Las siguientes reflexiones, lejos de ser una teoría de la Arquitectura, son una serie de ideas, coincidencias, constantes e intereses que fueron haciéndose presentes en un camino muy personal. Ahora son, para mí, vida y hogar.
1. La arquitectura no es un objeto, es una propuesta para estar en el mundo
Confieso que entré a la Escuela de Arquitectura casi por accidente, porque me gusta dibujar. Desconocía lo que la arquitectura es y lo que puede llegar a ser; así, no tomó mucho tiempo para que las teorías acerca de composición, color, simetría, secuencia y demás, se quedaran cortas a la hora de proyectar.

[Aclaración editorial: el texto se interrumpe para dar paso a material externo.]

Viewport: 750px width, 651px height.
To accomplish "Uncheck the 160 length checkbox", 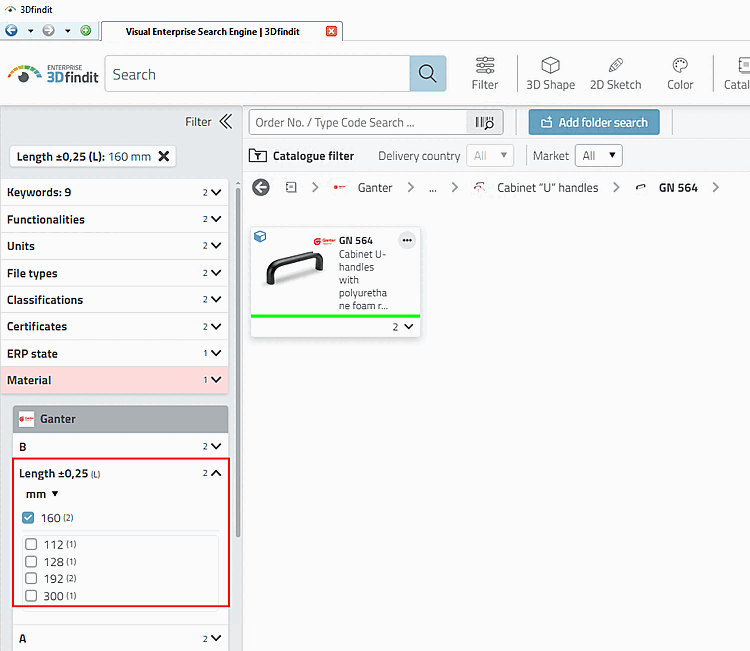I will coord(28,518).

Luego parecieron hasta estériles. Una de las primeras grandes lecciones que tuve como arquitecto fue dejar de concebir la arquitectura como objeto.

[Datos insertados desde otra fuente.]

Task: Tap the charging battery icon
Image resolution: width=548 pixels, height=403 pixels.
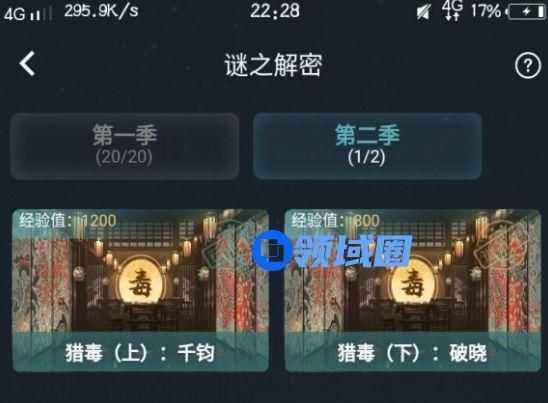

Ahora me doy cuenta de que a lo largo de los años, desde el inicio y hasta los últimos semestres, todas mis inquietudes han sido la misma inquietud. Siempre, las preguntas e indagaciones, los intereses que parecían diversos y las dudas —que podrían parecer muchas—, en el fondo fueron una sola pregunta. O quizás es una la que rige a todas las demás, y no he hecho más que darle vueltas a esa misma cuestión… Es la pregunta acerca de la trascendencia de la arquitectura; o la trascendencia del hombre por medio de la arquitectura. Puedo formular la pregunta de la siguiente manera: si la arquitectura no es —únicamente— un objeto, entonces ¿qué es?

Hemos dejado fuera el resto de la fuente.